▶ **DOCUMENT**
══════════════════════════════

[Netwerk]

Geef de instellingen voor de netwerkomgeving van de machine op.
* Waarden in rode tekst zijn de standaardinstellingen voor ieder onderdeel.

[Selecteer bedraad/draadloos LAN]

[Menu] [Voorkeuren] [Netwerk]
Stel in of het apparaat met het netwerk moet worden verbonden via een bedraad of via een draadloos LAN. Bedraad of draadloos LAN selecteren
* Als u wilt omschakelen van bedraad naar draadloos LAN, kunt u de verandering realiseren in de procedure voor het kiezen van het draadloos LAN.
[Bedraad LAN]
[Draadloos LAN]

[Instellingen draadloos LAN]

[Menu] [Voorkeuren] [Netwerk]
Geef de instellingen op om het apparaat aan te sluiten op een draadloos LAN en in die configuratie energie te besparen.
[Instellingen draadloos LAN]

[Instellingen directe verbinding]

[Menu] [Voorkeuren] [Netwerk]
Geef de instellingen op voor het gebruik van een directe verbinding en voor de verbindingfunctie. De functie voor rechtstreekse verbinding inschakelen
[Directe verbinding gebruiken]
[Uit]
[Aan]
[Tijd tot beëindiging directe verbinding]
0 (Uit)
1 t/m 60 (min.)
[Instellingen Toegangspuntmodus]
[Aangepaste SSID gebruiken]
     [Uit]
     [Aan]
          [SSID (1-20 tekens)]
[Aangepaste netwerksleutel gebruiken]
     [Uit]
     [Aan]
          [Netwerksleutel (10 t.)]
[Ingeschk. als SSID/ntwksltel Spcfd]
[Uit]
[Aan]
[Instellingen IP-adres voor directe verb.]
192.168.22.1

[Eenvoudige verbinding via pc]

[Menu] [Voorkeuren] [Netwerk]
Start de modus voor draadloos instellen.
Om de netwerkinstellingen te kiezen met behulp van de Canon Laser NW Device Setup Utility, selecteert u de modus voor de draadloze configuratie.
* U kunt de Canon Laser NW Device Setup Utility downloaden van de Canon-website voor uw land/regio.
https://global.canon/en/support/

[TCP/IP-instellingen]

[Menu] [Voorkeuren] [Netwerk]
Geef de instellingen op om het apparaat op een TCP/IP netwerk te gebruiken.

══════════════════════════════

▶ **GEGEVEN MATERIAAL**
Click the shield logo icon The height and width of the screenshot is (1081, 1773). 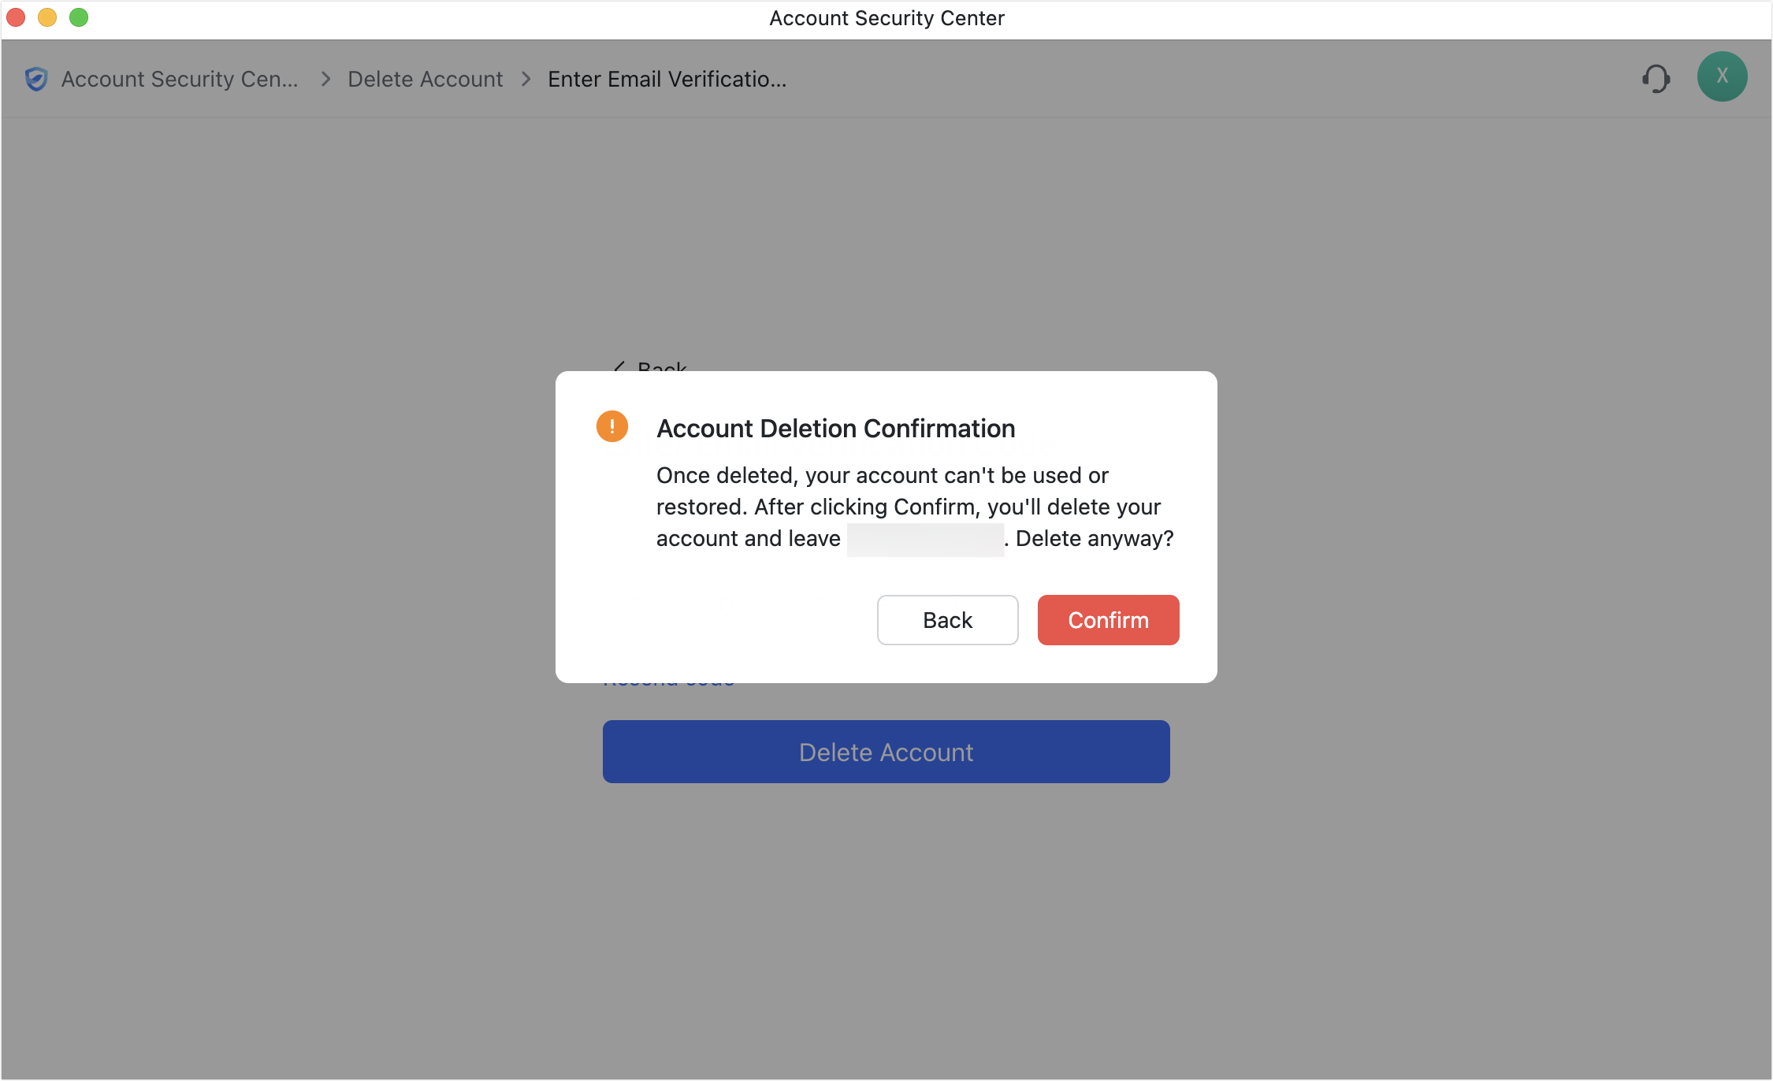coord(36,79)
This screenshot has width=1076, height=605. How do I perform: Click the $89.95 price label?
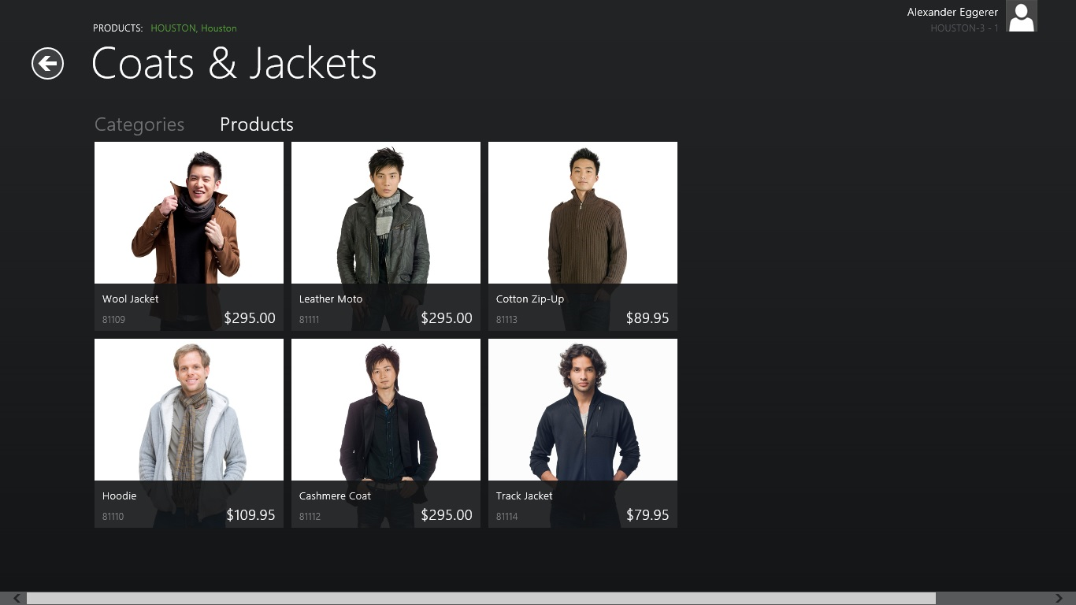click(647, 318)
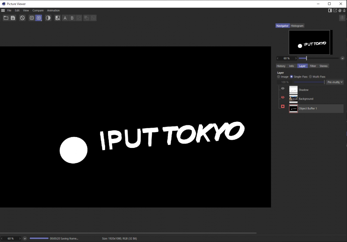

══════════════════════════════

Geef alsjeblieft de titels van alle onderdelen in het document over netwerkinstellingen die direct worden gevolgd door het pad [Menu] [Voorkeuren] [Netwerk].

▶ **UITVOER OEFENING**
- Selecteer bedraad/draadloos LAN
- Instellingen draadloos LAN
- Instellingen directe verbinding
- Eenvoudige verbinding via pc
- TCP/IP-instellingen